On YouTube, this algorithmic feature is responsible for approximately 70% of total watch time by suggesting what to watch next.
What is the 'Up Next' or autoplay recommendation system?
These individuals adapt their creative choices — such as thumbnail design and video length — specifically to satisfy algorithmic ranking signals.
Who are content creators?
According to Pew Research, this is a concern that majorities of American social media users express about the political content their algorithms show them.
What is seeing too narrow or one-sided a range of political views?
Unlike algorithmic feeds, this older form of information curation involves human editors making visible decisions about what is newsworthy, and Pew Research shows most users prefer it for news.
What is human editorial curation (editorial journalism)?
This concept describes how an algorithm learns your preferences by observing your past behavior and continuously updates its model of you.
What is a feedback loop (or machine learning / collaborative filtering)?
In 2020, this Netflix documentary featuring former tech insiders warned that social media recommendation systems were designed to be addictive and corrosive to democracy.
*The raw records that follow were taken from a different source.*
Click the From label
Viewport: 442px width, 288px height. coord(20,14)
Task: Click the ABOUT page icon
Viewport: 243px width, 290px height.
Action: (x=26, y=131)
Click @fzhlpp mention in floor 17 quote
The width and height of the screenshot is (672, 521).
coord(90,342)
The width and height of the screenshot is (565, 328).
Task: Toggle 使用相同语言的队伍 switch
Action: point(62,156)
What is 'The Social Dilemma'?
Researchers link algorithmically curated social comparison content on platforms like Instagram to measurable declines in this among teenage users.
What is mental health (self-esteem / body image)?
This type of intervention — such as requiring platforms to disclose how their algorithms work — is proposed as a structural solution rather than an individual behavior change.
What is algorithmic transparency regulation (government oversight / transparency laws)?
This is the name of the economic model that underlies recommendation platforms — treating human behavior as raw material to be predicted and sold.
What is surveillance capitalism?
This term refers to the idea that every click, pause, or skip you make on a platform contributes data that trains the algorithm to better predict (and influence) your future behavior.
What is behavioral data (or user data feedback training)?
This broader societal risk occurs when two citizens — consuming entirely different algorithm-curated information diets — find they can no longer agree on basic facts.
What is political polarization (epistemic crisis / breakdown of shared reality)?
Researchers use this metaphor to describe the algorithmic pathway that gradually leads users from mainstream content to increasingly extreme material.
What is a rabbit hole (or radicalization pathway)?